** start of SUPPLIED DATA **

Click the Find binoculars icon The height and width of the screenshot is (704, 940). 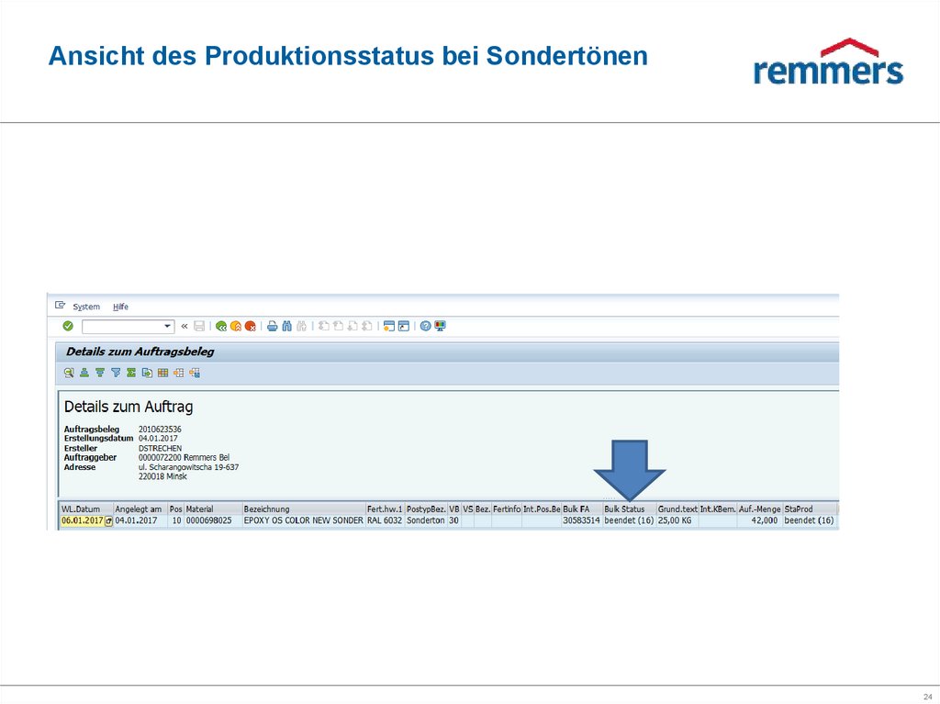286,327
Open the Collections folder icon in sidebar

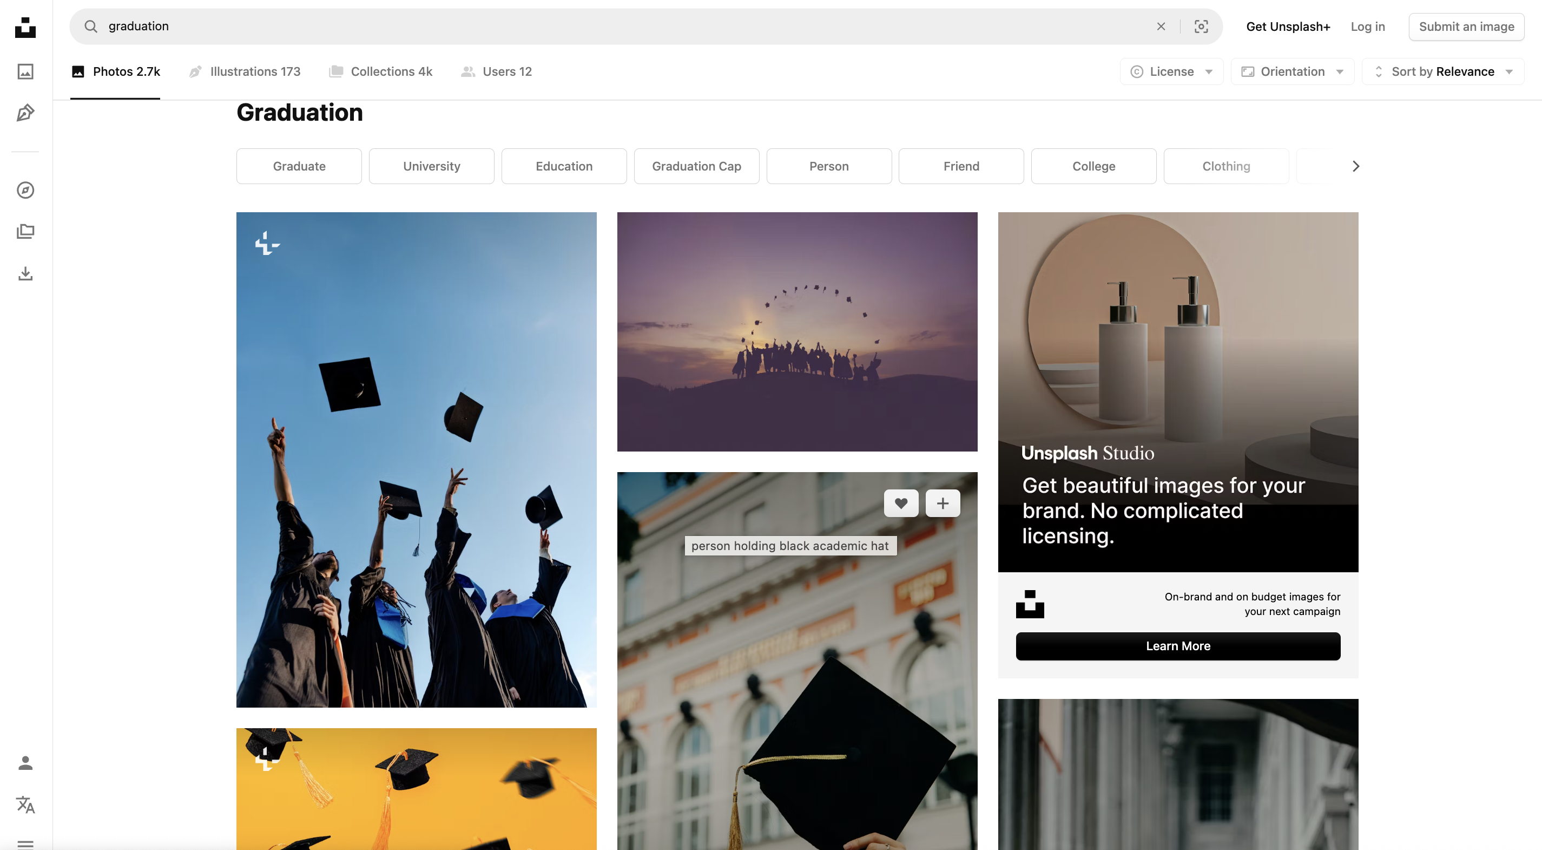click(25, 232)
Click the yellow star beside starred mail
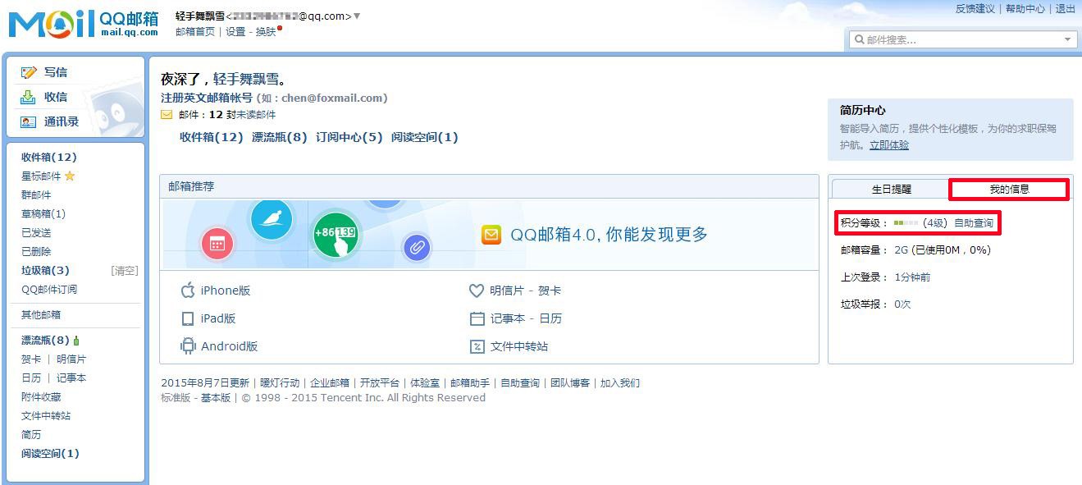 (70, 176)
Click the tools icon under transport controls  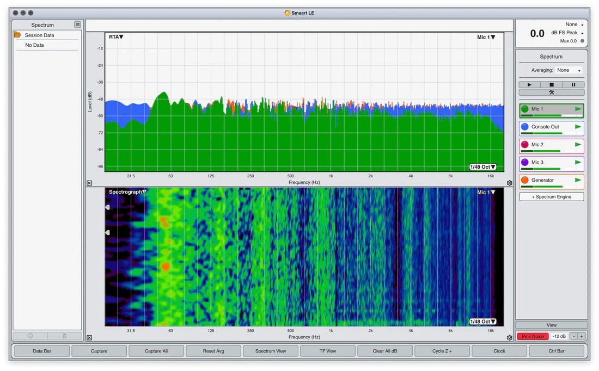click(551, 92)
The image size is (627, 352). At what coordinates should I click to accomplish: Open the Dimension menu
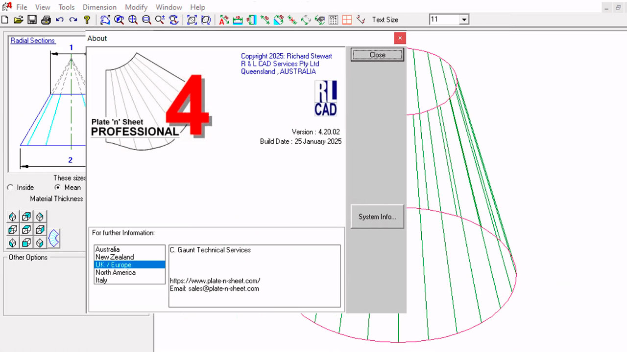[99, 7]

** end of SUPPLIED DATA **

* **TASK PROMPT**
Pick out and copy every line of the data above that contains the string "Open". Matching is case-sensitive.

* **EXERCISE RESPONSE**
Open the Collections folder icon in sidebar
The image size is (627, 352). At what coordinates should I click to accomplish: Open the Dimension menu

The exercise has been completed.